How to sort an array in python firstly by the length of the words (longest to shortest), and then alphabetically?

Here is what I mean:

I have this list: WordsArray = ["Lorem", "ipsum", "dolor", "sit", "amet", "consectetur", "adipiscing", "elit", "sed", "do", "eiusmod", "tempor", "incididunt"]

I want to output this: ['consectetur', 'adipiscing', 'incididunt', 'eiusmod', 'tempor', 'dolor', 'ipsum', 'Lorem', 'amet', 'elit', 'sed', 'sit', 'do']

I can already sort alphabetically using print (sorted(WordsArray)):

['Lorem', 'adipiscing', 'amet', 'consectetur', 'do', 'dolor', 'eiusmod', 'elit', 'incididunt', 'ipsum', 'sed', 'sit', 'tempor']
Willem Van Onsem
  • 443,496
  • 30
  • 428
  • 555

3 Answers3

6

Firstly, using just sorted will not sort alphabetically, look at your output... I am pretty sure L does not come before a. What you are currently doing is a case-sensitive sort.

You can perform a case-insensitive sort by using a Key Function like so:

>>> words_list = ["Lorem", "ipsum", "dolor", "sit", "amet", "consectetur", "adipiscing", "elit", "sed", "do", "eiusmod", "tempor", "incididunt"]
>>> sorted(words_list, key=str.lower)
['adipiscing', 'amet', 'consectetur', 'do', 'dolor', 'eiusmod', 'elit', 'incididunt', 'ipsum', 'Lorem', 'sed', 'sit', 'tempor']

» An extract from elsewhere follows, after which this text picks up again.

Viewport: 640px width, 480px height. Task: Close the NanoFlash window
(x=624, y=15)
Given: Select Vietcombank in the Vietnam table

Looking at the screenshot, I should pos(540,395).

You can then modify the Key Function like below to sort first on length then alphabetically:

>>> def custom_key(str):
...   return -len(str), str.lower()
... 
>>> sorted(words_list, key=custom_key)
['consectetur', 'adipiscing', 'incididunt', 'eiusmod', 'tempor', 'dolor', 'ipsum', 'Lorem', 'amet', 'elit', 'sed', 'sit', 'do']
Sash Sinha
  • 18,743
  • 3
  • 23
  • 40
  • Solution works, but have a doubt. With `lower`, the order comes in : `..'dolor', 'ipsum'..` , but without it, the order is `..'ipsum', 'dolor'..` How can `lower` make a difference there? – Kaushik NP Sep 29 '17 at 08:49
  • @KaushikNP Sorry I don't understand? if you look at OP's code `dolor` is before `ipsum` and it is also before in both of my examples? – Sash Sinha Sep 29 '17 at 08:51
  • As i said, Your solution works. Trying some variations on my own, I noticed that behaviour. – Kaushik NP Sep 29 '17 at 08:52
  • 1
    `>>> sorted(words_list, key=lambda x: (-len(x)))` gives `=> ['consectetur', 'adipiscing', 'incididunt', 'eiusmod', 'tempor', 'Lorem', 'ipsum', 'dolor', 'amet', 'elit', 'sit', 'sed', 'do']` – Kaushik NP Sep 29 '17 at 08:53
  • 2
    @KaushikNP You mean when you don't sort alphabetically, it doesn't get sorted alphabetically? Shocking. – Stefan Pochmann Sep 29 '17 at 09:09
4

You can use as key a tuple that specifies first the negative length of the string -len(x) and then x itself:

sorted(WordsArray, key=lambda x: (-len(x),x))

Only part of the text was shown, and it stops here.